Source Estimation#
SE#
- calibrain.source_estimation.gamma_map(L, y, noise_var=None, noise_type='oracle', n_orient=1, max_iter=1000, tol=1e-15, update_mode=2, init_gamma=None, verbose=True, logger=None)[source]#
- calibrain.source_estimation.sqrtm_sym(M, inv=False)[source]#
Compute the square root (or inverse square root) of symmetric matrices, handling both 2D and block-diagonal 3D cases.
- calibrain.source_estimation.normalize_R(G, R, G_3, n_nzero, force_equal, n_src, n_orient)[source]#
Normalize the source covariance matrix (R) for consistency with eigenvalues.
This function normalizes the product G @ R @ G.T so that its trace matches a reference value (n_nzero).
Parameters:#
- Gndarray, shape (n_chan, n_src * n_orient)
The lead-field or forward matrix after applying whitening and source scaling.
- Rndarray
The source covariance matrix; may be a 1D vector (single orientation) or a block diagonal structure (multiple orientations).
- G_3ndarray or None
Reshaped version of G for multi-orientation sources (n_src x n_orient x n_chan), or None for single orientation.
- n_nzeroint
The number of non-zero sensor dimensions (typically, the number of sensors).
- force_equalbool
If True, enforce equal orientation weights (i.e., treat sources with single orientation).
- n_srcint
Number of sources (after accounting for orientation).
- n_orientint
Number of orientations per source (1 for fixed, 3 for free orientation).
Returns:#
: G_R_Gt : ndarray
The normalized product G @ R @ G.T.
- calibrain.source_estimation.get_G_3(G, n_orient)[source]#
Reshape and transpose the lead-field matrix G for multi-orientation sources.
Parameters:#
- Gndarray, shape (n_chan, n_src * n_orient)
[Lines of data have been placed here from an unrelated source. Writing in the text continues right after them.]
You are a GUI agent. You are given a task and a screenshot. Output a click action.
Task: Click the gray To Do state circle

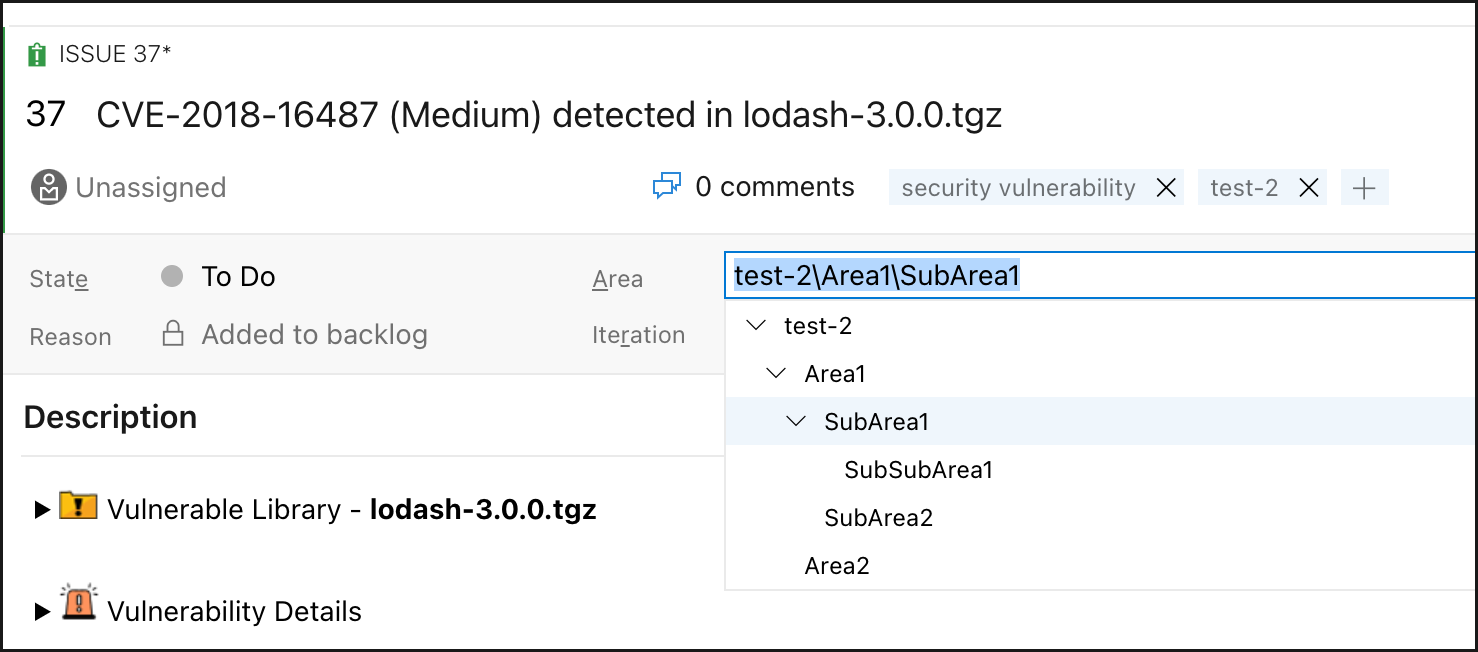[172, 277]
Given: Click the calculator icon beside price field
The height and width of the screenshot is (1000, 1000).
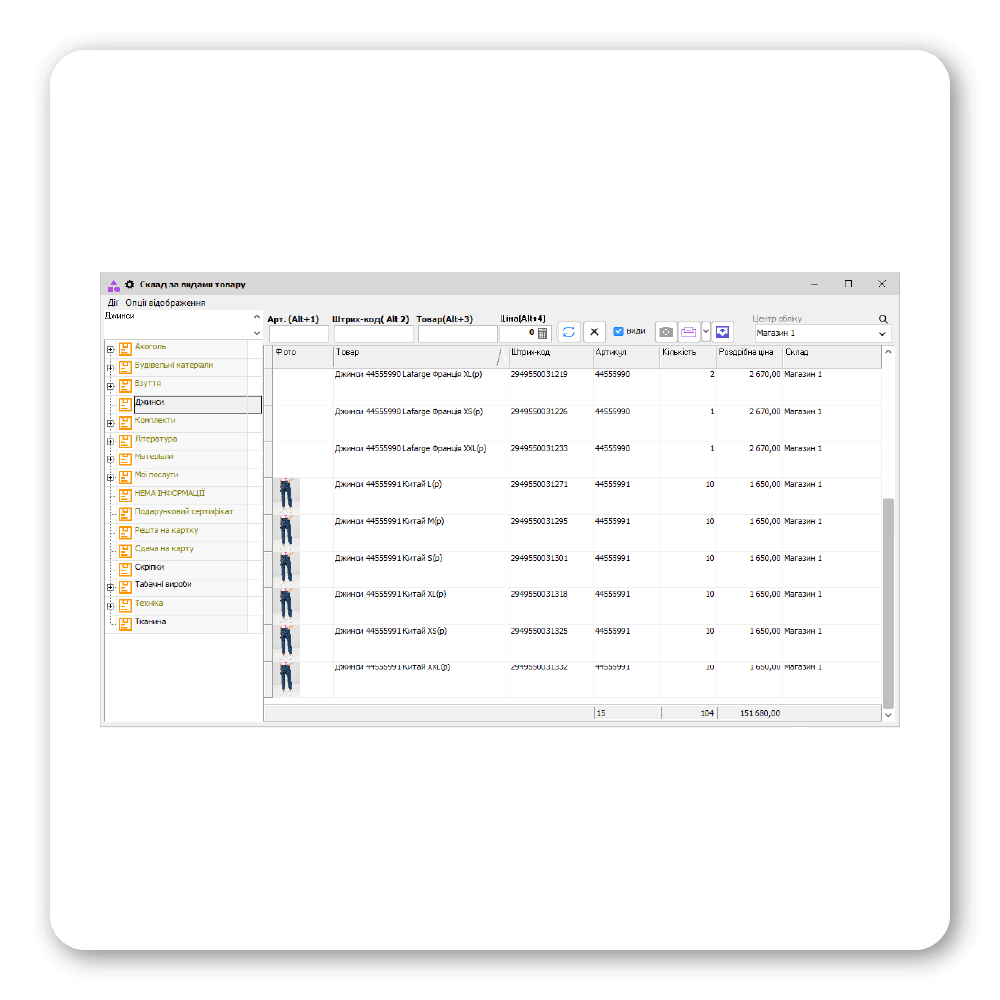Looking at the screenshot, I should tap(543, 334).
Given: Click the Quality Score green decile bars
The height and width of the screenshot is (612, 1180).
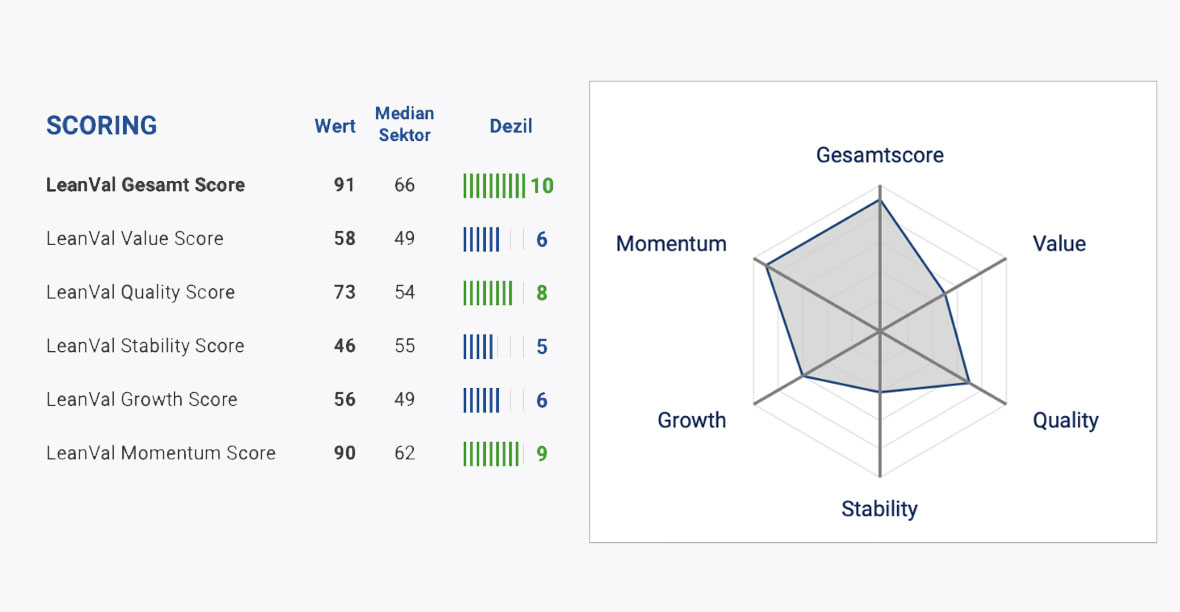Looking at the screenshot, I should point(488,293).
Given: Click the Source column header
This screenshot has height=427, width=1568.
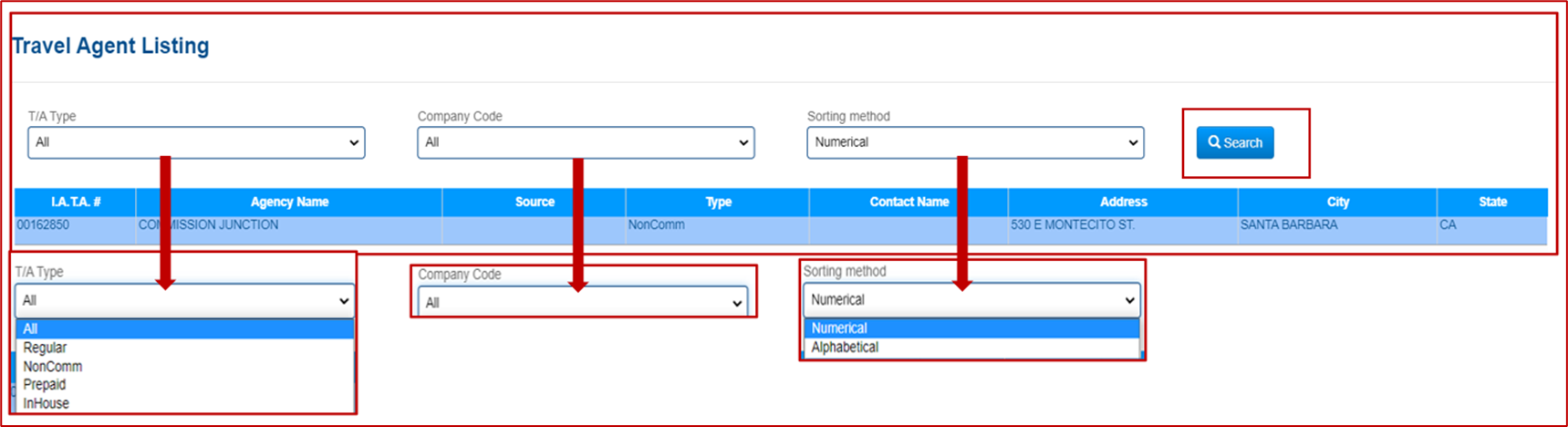Looking at the screenshot, I should coord(535,202).
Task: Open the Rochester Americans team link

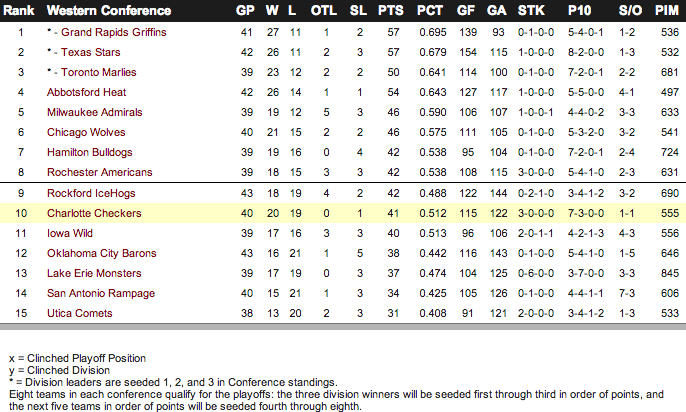Action: (99, 172)
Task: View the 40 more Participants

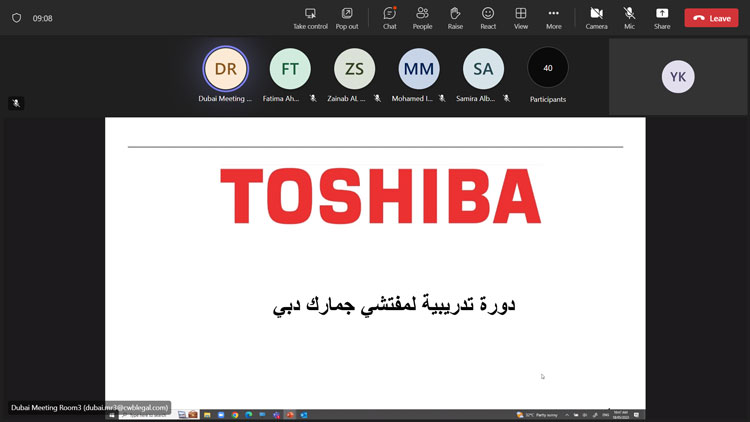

The original lead-field matrix, after whitening and orientation‐prior scaling.
- n_orientint
Number of orientations per source (1 for fixed, 3 for free orientation).
Returns:#
: ndarray or None :
If n_orient > 1, returns an array of shape (n_src, n_orient, n_chan), so that each source’s 3×n_chan lead-field slice is one block. If n_orient == 1, returns None.
- calibrain.source_estimation.R_sqrt_mult(other, R_sqrt)[source]#
Efficiently compute the multiplication: other @ R_sqrt.
This function handles both diagonal and block-diagonal cases for R_sqrt.
Parameters:#
- otherndarray, shape (n_chan, n_src * n_orient) or similar
The matrix to be multiplied with R_sqrt.
- R_sqrtndarray
The square root of the source covariance matrix R. It is either a 1D vector (for a diagonal matrix) or a 3D array (for block-diagonal multi-orientation case).
Returns:#
: out : ndarray
The result of the matrix multiplication.
- calibrain.source_estimation.compute_reginv2(sing, n_nzero, lambda2)[source]#
Compute the regularized inverse of singular values.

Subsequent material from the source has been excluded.